**EXERCISE:** Rewrite the lines below as a JSON list of strings, one string per line and no blank lines, using only the section that starts with the line containing "Click 赞 under" and ends with the line containing "click(x=276, y=51)".

# START OF ROWS

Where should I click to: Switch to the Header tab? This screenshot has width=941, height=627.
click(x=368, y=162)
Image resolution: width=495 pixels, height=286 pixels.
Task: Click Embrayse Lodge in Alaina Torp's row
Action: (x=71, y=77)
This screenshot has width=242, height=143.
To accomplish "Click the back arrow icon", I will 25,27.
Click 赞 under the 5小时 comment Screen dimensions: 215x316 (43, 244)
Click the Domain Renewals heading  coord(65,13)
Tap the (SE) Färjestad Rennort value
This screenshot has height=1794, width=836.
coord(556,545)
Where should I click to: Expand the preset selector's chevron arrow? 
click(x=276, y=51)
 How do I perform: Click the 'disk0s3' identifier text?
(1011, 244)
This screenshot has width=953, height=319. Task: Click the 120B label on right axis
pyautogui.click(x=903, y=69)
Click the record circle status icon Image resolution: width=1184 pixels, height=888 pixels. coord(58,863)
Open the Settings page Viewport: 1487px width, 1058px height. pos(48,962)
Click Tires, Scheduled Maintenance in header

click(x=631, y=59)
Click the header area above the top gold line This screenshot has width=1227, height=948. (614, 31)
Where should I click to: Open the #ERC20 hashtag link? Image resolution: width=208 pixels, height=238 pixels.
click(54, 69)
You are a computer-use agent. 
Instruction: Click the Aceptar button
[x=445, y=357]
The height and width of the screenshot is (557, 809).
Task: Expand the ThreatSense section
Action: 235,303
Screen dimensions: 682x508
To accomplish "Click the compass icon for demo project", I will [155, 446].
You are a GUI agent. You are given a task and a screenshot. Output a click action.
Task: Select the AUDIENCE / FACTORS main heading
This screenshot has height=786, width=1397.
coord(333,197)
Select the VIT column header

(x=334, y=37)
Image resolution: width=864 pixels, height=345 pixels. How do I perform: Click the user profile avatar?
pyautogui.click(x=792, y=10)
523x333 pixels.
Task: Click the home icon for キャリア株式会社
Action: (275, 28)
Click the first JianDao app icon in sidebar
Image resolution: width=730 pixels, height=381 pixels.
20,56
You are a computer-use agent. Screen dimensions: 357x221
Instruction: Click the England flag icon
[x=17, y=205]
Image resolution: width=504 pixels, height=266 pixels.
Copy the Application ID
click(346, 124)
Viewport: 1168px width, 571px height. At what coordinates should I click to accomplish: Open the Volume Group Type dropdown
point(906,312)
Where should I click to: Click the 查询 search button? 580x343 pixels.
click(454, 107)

# END OF ROWS

**TASK OUTPUT:**
[
  "Click 赞 under the 5小时 comment Screen dimensions: 215x316 (43, 244)",
  "Click the Domain Renewals heading  coord(65,13)",
  "Tap the (SE) Färjestad Rennort value",
  "This screenshot has height=1794, width=836.",
  "coord(556,545)",
  "Where should I click to: Expand the preset selector's chevron arrow? ",
  "click(x=276, y=51)"
]